New publisher will do marketing & distribution

Or is ‘improving’ a better word than ‘disrupting’?

The Foundry Group, a venture capital firm located in Boulder, Colorado, is entering the book publishing field with an interesting but not totally new business model.

The purpose of the new Foundry Group Press (FGP) will be to connect authors directly with readers by exterminating the traditional role of publishers. FGP will split book revenue 50 – 50, not as good as Amazon, BUT, FGP will help with marketing and distribution (a big deal if done right) and commit to “uncompromising use of forward-looking technologies and approaches to create the best possible book,” their site said.

FGP will also produce traditional print books as well as digital e-books.

Co-founder and CEO Dane McDonald and especially Foundry Group managing director Brad Feld (a prolific writer in his own right) offer many insightful thoughts in their own published books that show why the relationship between authors, publishers, and readers is broken—and that publishing houses are at fault.

Insightful publishing research links are included in tonight’s source data article written by  in the Xconomy (Boulder/Denver):


Foundry Group Looking to Disrupt Book Publishing With New Startup

The Foundry Group is getting into the book publishing game.

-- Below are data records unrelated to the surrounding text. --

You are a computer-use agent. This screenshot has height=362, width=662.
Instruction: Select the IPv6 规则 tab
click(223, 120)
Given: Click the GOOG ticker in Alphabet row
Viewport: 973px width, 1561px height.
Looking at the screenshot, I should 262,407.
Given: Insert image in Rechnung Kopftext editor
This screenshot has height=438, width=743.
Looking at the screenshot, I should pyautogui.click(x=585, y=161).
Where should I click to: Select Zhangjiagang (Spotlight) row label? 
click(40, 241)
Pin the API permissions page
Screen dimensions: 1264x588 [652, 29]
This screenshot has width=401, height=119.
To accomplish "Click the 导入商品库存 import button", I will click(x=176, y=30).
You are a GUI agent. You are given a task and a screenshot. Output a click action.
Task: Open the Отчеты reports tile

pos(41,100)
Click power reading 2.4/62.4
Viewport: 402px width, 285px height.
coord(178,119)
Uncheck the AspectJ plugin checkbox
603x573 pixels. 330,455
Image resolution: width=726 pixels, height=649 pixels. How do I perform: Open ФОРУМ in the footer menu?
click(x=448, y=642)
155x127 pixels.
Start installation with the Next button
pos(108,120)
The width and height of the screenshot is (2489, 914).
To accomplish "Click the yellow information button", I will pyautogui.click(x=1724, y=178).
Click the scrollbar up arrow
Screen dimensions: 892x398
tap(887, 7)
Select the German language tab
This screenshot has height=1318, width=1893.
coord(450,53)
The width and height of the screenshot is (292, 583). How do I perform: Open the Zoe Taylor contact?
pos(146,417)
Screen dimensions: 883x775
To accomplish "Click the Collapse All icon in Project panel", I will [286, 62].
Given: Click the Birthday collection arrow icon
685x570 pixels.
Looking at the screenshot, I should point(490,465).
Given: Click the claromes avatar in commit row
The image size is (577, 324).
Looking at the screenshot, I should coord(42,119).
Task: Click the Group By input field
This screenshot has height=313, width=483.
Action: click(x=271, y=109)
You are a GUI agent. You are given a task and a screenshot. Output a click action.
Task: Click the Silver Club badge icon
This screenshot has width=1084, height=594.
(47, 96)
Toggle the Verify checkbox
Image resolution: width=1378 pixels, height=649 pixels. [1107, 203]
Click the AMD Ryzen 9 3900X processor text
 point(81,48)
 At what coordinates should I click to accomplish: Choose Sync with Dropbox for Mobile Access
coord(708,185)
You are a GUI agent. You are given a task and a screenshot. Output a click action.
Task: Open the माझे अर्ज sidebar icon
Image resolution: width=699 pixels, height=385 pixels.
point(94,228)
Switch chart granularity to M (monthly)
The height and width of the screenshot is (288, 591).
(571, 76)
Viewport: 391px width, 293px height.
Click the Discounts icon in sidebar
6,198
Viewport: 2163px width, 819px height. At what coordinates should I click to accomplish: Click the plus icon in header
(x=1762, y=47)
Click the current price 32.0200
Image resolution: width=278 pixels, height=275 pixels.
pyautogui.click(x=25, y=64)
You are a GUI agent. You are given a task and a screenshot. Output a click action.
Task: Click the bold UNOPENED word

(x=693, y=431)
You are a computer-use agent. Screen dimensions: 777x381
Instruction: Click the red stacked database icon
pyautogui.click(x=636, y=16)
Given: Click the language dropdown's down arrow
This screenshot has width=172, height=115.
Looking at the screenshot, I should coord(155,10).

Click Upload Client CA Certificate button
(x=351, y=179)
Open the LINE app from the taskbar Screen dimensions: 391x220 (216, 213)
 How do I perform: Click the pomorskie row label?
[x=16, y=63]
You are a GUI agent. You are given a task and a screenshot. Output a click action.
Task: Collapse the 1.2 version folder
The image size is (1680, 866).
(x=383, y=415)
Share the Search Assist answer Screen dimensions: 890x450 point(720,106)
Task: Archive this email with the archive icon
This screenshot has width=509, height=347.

The Boulder, CO-based venture capital firm said Wednesday that it has formed FG Press, a startup publishing house.

The purpose of the new press will be to better connect authors and readers by upending the traditional role of publishers, according to the FG Press website.

“We believe there should be no barrier to entry for the creation of long-form content, quality should never be compromised to grow the bottom line, and there should exist a direct and continuous relationship between author and reader,” the site said.

Sounds idealistic, perhaps, but not naïve. Among the innovations the press will offer is a 50-50 split of revenue from book sales, help with marketing and distribution, and a commitment to be “uncompromising in using forward-looking technologies and approaches to create the best possible book,” the site said.

The press will produce traditional print books and digital e-books, and it will experiment with technologies that allow for interaction between authors and readers, according to the site.

Co-founder and CEO Dane McDonald said the company will work with authors from a variety of genres, but at the start it will focus on what its backers know best—books about startups, entrepreneurship, and business management, along with some science fiction.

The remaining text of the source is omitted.